Recorded data -
*** Block opens ***

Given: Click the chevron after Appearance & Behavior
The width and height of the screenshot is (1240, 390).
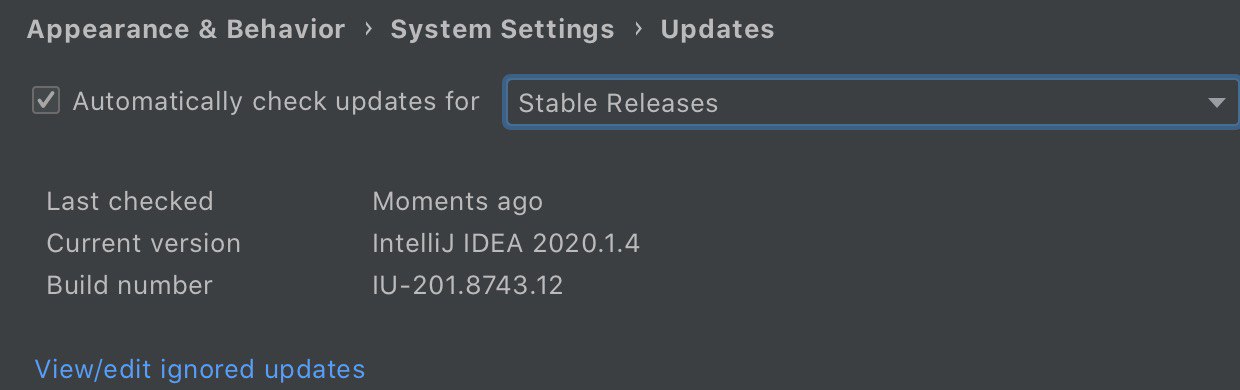Looking at the screenshot, I should (x=369, y=30).
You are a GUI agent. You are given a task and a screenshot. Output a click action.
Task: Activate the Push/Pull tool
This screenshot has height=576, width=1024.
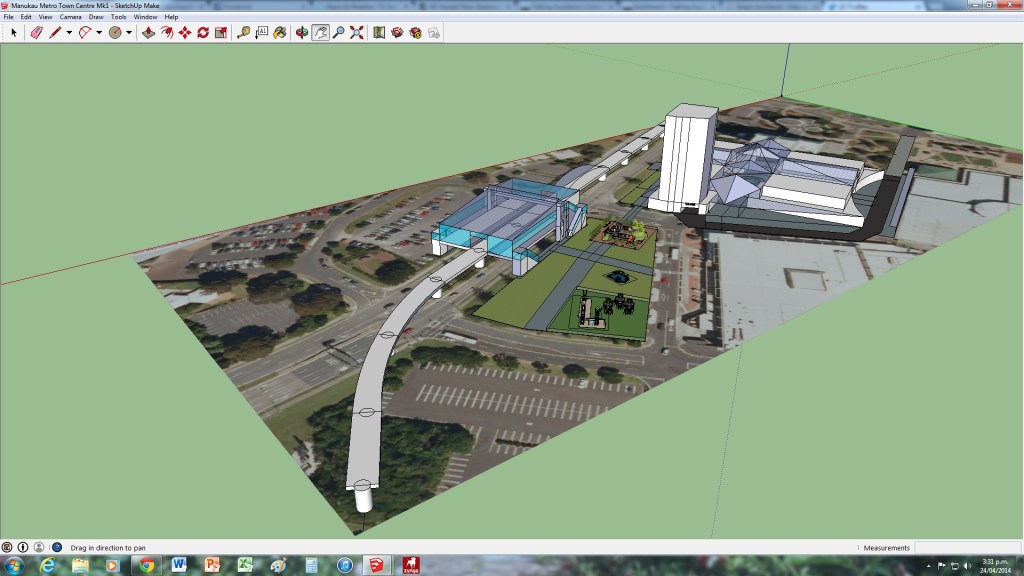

*** Block closes ***

Task prompt -
Nothing should be printed except the lines from the one with "Task: Activate the Push/Pull tool" through the last line of the listing above, both ends included; please drop the pictures.

Output of the task -
Task: Activate the Push/Pull tool
This screenshot has height=576, width=1024.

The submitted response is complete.